Herbert Grau hat das Gebäude in Zimmern verkauft. Es gehört jetzt einer Frau aus Steinhofen. Noch offen ist, wann dort wieder eingekehrt werden kann.
Eine fürwahr erfreuliche Nachricht macht derzeit im Kirchspiel die Runde: Zur Liste der Gastronomiebetriebe kann ein neuer (beziehungsweise alter) Name hinzugefügt werden – die Rede ist vom „Grünen Baum“ in Zimmern.

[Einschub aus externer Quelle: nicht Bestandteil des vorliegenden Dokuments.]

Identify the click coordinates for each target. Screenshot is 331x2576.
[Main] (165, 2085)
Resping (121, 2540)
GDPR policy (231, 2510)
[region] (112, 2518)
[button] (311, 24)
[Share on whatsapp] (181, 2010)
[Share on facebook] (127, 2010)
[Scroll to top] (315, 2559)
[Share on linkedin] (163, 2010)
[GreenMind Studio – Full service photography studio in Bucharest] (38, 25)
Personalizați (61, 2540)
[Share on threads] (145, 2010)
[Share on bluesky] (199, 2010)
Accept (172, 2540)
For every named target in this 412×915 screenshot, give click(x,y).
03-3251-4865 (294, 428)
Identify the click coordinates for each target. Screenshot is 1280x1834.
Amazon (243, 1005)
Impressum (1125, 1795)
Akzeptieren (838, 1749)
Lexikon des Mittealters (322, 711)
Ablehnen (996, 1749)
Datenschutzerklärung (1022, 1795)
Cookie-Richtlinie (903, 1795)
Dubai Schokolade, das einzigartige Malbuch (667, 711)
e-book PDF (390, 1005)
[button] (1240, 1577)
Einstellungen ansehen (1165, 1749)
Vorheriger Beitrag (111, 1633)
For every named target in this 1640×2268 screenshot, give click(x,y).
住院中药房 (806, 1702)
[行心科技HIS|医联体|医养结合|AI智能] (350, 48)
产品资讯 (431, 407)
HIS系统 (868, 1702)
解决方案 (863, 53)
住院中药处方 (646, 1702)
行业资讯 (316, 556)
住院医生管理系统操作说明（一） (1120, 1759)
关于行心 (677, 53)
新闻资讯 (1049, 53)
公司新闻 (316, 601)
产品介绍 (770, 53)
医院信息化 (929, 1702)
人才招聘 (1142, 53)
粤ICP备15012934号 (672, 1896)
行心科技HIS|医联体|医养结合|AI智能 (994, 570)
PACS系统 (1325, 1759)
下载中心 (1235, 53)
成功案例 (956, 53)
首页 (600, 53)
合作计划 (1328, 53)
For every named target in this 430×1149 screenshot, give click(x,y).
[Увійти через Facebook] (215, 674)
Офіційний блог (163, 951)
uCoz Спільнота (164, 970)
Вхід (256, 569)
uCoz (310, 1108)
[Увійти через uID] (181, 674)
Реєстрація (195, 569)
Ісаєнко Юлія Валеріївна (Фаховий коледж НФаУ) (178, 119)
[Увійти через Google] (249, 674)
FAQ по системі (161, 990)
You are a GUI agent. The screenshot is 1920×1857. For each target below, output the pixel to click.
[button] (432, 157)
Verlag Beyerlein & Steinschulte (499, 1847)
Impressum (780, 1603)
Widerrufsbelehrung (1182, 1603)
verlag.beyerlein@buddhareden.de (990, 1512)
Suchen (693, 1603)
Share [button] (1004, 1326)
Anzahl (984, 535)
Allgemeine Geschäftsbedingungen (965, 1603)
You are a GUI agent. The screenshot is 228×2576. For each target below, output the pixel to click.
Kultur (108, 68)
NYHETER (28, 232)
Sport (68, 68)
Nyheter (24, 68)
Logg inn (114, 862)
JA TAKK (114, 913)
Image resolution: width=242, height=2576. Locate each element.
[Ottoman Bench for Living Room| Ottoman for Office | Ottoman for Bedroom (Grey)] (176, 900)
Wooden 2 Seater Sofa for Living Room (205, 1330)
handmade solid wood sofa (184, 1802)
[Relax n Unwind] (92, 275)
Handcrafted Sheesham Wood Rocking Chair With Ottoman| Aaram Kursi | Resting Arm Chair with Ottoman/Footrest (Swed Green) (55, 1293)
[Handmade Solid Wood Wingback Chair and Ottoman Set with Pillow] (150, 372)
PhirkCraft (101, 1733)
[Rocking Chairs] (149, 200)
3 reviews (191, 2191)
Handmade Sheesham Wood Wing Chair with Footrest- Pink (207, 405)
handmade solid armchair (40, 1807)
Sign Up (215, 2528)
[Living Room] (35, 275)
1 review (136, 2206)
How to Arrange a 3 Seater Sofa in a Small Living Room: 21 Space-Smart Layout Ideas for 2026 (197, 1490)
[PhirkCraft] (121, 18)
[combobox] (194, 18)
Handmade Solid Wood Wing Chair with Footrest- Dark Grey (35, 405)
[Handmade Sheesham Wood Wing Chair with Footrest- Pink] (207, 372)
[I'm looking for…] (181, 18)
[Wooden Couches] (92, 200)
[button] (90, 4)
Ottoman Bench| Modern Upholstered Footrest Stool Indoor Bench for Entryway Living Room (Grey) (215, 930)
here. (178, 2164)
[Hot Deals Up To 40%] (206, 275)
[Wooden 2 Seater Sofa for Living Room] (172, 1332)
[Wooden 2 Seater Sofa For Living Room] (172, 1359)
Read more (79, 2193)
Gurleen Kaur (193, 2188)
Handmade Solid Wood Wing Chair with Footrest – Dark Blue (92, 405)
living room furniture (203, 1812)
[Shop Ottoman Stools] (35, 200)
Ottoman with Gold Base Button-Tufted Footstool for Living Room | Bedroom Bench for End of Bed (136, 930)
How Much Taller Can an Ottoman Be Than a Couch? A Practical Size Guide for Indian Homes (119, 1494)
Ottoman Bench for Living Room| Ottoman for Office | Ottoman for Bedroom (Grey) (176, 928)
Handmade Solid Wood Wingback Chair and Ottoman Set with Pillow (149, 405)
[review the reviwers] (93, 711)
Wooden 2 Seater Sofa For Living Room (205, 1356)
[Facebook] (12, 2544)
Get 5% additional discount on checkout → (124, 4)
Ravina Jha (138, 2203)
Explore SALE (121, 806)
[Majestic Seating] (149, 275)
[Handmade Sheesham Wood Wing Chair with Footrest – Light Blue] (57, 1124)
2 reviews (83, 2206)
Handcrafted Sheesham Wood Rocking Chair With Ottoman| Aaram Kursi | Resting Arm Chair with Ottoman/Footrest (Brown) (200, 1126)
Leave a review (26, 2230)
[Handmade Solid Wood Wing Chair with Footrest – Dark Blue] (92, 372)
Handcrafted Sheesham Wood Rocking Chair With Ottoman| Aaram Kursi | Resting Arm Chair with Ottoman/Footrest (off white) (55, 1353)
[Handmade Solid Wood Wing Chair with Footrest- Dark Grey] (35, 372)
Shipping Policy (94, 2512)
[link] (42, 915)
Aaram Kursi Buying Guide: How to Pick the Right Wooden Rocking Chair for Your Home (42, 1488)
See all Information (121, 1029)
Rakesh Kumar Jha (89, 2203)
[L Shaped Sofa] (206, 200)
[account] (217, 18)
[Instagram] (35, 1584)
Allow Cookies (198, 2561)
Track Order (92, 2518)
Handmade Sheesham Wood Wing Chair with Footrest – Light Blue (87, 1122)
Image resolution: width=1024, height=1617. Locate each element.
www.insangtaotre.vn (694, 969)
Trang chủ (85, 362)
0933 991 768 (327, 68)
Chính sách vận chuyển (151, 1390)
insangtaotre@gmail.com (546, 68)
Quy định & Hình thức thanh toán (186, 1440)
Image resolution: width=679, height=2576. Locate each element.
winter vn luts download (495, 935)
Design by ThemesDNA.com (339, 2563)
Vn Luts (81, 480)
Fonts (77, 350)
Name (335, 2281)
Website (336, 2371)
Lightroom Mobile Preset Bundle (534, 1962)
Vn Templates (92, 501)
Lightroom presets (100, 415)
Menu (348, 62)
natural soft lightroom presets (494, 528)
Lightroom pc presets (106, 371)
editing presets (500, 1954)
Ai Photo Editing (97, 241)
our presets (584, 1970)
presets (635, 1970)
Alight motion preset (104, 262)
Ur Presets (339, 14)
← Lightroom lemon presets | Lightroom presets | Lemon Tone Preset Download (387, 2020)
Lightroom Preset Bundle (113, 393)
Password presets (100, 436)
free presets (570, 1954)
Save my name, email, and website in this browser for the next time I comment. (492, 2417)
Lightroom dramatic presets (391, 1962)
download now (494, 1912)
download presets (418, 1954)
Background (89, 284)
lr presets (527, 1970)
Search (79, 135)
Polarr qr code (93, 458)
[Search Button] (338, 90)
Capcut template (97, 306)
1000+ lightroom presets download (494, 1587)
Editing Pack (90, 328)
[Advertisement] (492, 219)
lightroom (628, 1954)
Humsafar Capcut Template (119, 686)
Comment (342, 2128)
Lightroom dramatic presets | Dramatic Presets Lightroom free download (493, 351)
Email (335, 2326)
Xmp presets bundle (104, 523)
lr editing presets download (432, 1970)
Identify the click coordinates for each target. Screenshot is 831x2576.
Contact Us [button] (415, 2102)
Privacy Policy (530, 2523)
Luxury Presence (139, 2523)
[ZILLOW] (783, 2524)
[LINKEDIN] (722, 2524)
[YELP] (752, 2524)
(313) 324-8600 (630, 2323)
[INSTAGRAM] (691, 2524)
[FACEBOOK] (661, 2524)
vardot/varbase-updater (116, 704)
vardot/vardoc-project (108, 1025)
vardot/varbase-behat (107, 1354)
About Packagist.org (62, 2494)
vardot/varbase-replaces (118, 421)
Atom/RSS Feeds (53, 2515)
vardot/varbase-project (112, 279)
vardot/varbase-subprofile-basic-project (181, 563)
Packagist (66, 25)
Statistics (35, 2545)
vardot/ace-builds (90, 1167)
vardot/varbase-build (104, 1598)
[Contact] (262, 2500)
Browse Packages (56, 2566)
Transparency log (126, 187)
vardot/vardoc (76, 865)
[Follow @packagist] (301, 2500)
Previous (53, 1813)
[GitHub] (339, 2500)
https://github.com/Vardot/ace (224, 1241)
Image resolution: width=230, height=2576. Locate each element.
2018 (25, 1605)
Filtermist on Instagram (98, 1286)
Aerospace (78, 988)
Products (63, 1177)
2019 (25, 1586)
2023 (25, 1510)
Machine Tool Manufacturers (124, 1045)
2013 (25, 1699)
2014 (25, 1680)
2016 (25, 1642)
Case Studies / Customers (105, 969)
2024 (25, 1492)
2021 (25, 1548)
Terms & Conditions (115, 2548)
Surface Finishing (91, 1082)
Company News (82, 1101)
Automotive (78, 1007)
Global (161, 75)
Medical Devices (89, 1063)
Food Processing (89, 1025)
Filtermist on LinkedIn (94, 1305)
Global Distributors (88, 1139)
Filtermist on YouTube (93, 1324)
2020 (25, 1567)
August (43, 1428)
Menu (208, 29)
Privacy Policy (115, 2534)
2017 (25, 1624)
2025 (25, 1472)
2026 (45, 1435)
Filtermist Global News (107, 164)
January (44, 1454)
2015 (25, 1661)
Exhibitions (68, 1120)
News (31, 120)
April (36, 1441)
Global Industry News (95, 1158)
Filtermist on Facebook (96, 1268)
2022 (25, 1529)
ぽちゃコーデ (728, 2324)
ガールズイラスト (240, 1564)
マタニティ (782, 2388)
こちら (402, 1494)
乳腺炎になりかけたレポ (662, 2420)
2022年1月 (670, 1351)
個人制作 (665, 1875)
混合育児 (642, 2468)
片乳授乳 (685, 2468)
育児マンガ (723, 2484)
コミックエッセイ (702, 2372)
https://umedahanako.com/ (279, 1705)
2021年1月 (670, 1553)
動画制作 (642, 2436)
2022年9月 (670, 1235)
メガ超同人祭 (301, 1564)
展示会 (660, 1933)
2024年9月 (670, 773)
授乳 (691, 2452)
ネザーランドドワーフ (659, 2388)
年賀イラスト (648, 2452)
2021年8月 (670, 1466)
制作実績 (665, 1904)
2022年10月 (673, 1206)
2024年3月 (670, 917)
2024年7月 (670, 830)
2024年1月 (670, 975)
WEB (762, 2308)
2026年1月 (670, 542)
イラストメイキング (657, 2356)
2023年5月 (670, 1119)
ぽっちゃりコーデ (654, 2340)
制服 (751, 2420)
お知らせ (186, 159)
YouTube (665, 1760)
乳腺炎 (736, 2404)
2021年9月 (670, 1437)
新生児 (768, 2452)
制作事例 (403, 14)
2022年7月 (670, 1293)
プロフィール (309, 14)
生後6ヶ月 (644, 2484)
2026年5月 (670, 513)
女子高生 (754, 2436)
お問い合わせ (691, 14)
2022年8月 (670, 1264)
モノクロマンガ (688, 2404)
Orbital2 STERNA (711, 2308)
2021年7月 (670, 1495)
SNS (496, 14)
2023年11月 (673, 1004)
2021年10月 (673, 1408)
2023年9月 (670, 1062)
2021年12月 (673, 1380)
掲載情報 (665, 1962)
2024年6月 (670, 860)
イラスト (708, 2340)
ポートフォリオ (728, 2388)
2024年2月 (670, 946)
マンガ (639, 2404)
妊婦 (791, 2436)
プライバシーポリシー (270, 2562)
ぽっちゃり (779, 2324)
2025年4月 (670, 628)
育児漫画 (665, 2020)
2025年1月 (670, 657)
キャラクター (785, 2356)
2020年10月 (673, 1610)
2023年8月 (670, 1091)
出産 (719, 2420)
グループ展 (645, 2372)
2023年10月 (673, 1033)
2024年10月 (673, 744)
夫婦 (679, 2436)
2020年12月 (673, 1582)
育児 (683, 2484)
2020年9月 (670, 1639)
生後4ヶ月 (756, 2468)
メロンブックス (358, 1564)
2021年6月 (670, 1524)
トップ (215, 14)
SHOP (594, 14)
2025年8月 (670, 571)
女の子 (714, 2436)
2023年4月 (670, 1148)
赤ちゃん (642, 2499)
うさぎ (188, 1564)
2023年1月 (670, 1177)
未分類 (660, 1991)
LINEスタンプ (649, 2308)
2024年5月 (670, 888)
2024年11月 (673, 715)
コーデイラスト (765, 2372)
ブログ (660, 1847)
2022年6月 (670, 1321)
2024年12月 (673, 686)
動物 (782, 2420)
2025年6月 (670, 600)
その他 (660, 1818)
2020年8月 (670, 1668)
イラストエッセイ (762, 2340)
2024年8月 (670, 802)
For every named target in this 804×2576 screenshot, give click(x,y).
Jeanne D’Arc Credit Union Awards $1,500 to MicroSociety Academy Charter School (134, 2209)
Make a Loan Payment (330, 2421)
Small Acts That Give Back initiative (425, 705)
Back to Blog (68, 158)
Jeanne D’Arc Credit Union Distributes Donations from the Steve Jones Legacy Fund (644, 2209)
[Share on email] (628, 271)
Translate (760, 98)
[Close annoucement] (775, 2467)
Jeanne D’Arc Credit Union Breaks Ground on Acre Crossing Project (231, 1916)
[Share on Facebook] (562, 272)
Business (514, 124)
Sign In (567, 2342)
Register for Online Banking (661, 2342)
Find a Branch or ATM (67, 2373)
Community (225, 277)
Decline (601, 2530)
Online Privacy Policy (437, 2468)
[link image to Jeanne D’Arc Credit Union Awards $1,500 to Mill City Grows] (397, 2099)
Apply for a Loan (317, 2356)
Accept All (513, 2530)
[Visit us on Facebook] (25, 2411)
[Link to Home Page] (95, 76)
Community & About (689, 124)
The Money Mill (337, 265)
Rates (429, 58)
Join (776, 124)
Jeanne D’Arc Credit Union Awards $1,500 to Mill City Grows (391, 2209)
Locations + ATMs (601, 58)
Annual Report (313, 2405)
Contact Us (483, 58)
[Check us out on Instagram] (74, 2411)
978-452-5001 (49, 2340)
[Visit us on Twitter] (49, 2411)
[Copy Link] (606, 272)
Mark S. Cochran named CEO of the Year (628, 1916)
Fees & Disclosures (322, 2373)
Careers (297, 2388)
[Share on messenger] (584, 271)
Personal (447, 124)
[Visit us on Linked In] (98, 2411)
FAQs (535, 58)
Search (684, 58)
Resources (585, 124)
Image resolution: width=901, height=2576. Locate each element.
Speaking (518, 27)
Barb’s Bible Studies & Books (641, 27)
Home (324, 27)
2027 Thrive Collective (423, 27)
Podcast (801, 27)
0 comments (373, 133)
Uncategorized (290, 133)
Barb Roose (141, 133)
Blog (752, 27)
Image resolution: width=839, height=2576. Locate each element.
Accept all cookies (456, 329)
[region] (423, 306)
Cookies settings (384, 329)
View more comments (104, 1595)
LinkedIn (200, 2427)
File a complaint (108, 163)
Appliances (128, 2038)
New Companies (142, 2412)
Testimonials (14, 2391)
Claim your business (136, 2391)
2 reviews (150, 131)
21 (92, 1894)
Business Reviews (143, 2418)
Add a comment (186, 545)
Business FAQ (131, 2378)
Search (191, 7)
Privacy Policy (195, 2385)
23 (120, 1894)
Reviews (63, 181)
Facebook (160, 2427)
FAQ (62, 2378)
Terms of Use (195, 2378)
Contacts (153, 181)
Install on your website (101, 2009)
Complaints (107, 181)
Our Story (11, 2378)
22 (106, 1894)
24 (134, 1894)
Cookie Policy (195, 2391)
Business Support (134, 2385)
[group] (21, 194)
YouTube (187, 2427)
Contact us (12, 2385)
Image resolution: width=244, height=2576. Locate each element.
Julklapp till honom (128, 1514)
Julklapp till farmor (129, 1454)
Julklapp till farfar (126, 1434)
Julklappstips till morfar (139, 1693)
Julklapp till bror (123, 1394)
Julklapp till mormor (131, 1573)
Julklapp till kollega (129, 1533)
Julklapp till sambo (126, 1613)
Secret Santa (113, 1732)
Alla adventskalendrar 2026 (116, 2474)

Nach langem Hin und Her konnte ein Käufer für diese Immobilie im Ortskern gefunden werden. Eine interessierte Bürgerin aus Steinhofen habe das „Beemle“ nach vorherigem Rundgang und Verhandlungen gekauft, informiert der seitherige Besitzer und jahrzehntelange Gastwirt Herbert Grau. Der nächste Schritt sei nun die Beurkundung beim Notar und der Eintrag ins Grundbuch, um den rechtlichen Eigentumsübergang zu regeln und Rechtssicherheit zu schaffen.
Erbaut im Jahr 1840
Zum Objekt gehören parallel zur Wirtschaft eine großzügige Wohnung im Obergeschoss, eine Ferienwohnung und eine Scheune. Erbaut wurde das über viele Jahrzehnte gut florierende Wirtshaus im Jahr 1840. Über einen längeren Zeitraum war das Gasthaus im Familienbesitz von Eugen und Anna Fecker (deren Töchter waren Wilhelmine Holocher und Ida Kleinmann). Überlieferungen erinnern an die Zeit, als die im einst landwirtschaftlichen Anwesen eingerichtete Gaststube zur Einkehr geöffnet war. So manches Fest fand dort statt.
Ohnehin war der „Grüne Baum“ mehr als nur Bierausschank. Er war ein beliebter Ort der Begegnung; gerne wurden dort Festlichkeiten und Veranstaltungen organisiert.
Die Wirtschaft bereicherte das gesellschaftliche Leben im kleinen Zimmern.
Wechselnde Wirtsleute
Im Jahr 1987 wechselte der Besitzer. Karl-Heinz Wolf aus Bisingen übernahm das traditionsreiche „Beemle“ und betrieb das Gasthaus nach Sanierungsmaßnahmen nahezu über zwei Jahrzehnte. 2005 erwarben Herbert und Martha Grau den Gastbetrieb; sie waren zuvor über 22 Jahre Pächter des Hechinger Schützenhauses. Nach grundlegenden Renovierungsarbeiten haben sie der einstigen Dorfwirtschaft den gemütlichen Charakter zurückgegeben, den sie über viele Jahrzehnte besaß und den die Gäste sehr schätzten.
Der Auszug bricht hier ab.